In Reply to: Clarification posted by Bret on May 26, 2002 at 02:41:06:

Dear Bret:

I am not sure whether having friends or not determines whether
you get things right. Around the time he was crucified, Jesus
had no friends--even Peter denied him three times.

By the way, you may all enjoy my most recent piece, on Fundamentalism in the Contemporary U.S. Baha'i Community in *Religious Studies Review,* Vol. 43, no. 3 (March, 2002):195-217 at:


Now, since you make assertions about my *colleagues*, I really
must intervene here. Of course, in rightwing Baha'i discourse, I ought to allow myself to be beaten up without responding, otherwise I am "prideful" and "boasting." Whatever.

It seems to me worthwhile trying to explain to people outside the university system how things work, and why the statements about me here are not true (and are a form of vicious backbiting, in fact). I have, of course, many circles of colleagues.

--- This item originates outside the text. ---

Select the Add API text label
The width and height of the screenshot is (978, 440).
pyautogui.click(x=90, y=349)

One is the Middle East Studies Association, which groups thousands
of academics who study the region. They made me the editor of their
flagship journal, *The International Journal of Middle East Studies*,
which suggests that they have a certain confidence in my judgment. I also serve on the editorial board of the journal *Iranian Studies* and have served on the Council of the Society for Iranian Studies, the latter an elected position. My books have all been positively reviewed by colleagues through the years, and my progress to full professor was quicker than usual, showing support by my department and administration. I have served on the Social Science Research Council, and as Director of the Center for Middle Eastern and North African Studies. These sorts of appointments are made after wide consultation with colleagues and are votes of approval.

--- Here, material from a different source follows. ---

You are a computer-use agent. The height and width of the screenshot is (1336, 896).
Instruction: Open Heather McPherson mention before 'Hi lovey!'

Indeed, the very fact that I am so widely published, with so many different academic presses and journals, shows an appreciation of my work by colleagues in the field, since it passes peer review. You don't get to publish with Princeton and Yale University Presses or get to be employed as an editor by Cambridge University Press if you are thought a poor scholar by large numbers of persons in your field.

Within Baha'i Studies, I also have loads of friends, as witnessed by the fact that more than 200 scholars with higher degrees and an interest in Baha'i studies have flocked to my H-Bahai discussion list--the vast majority of them Baha'is.

I am among a handful of academics who have published substantially about the Baha'i faith in academic journals and with university presses, and in the *real* world someone who tried to make an argument about the history of Baha'i faith without referencing my work would be viewed as ignorant or unethical. Your trying to make it seem that someone who is familiar with my writing is ipso facto wrong about the faith is so ridiculous as to be laughable.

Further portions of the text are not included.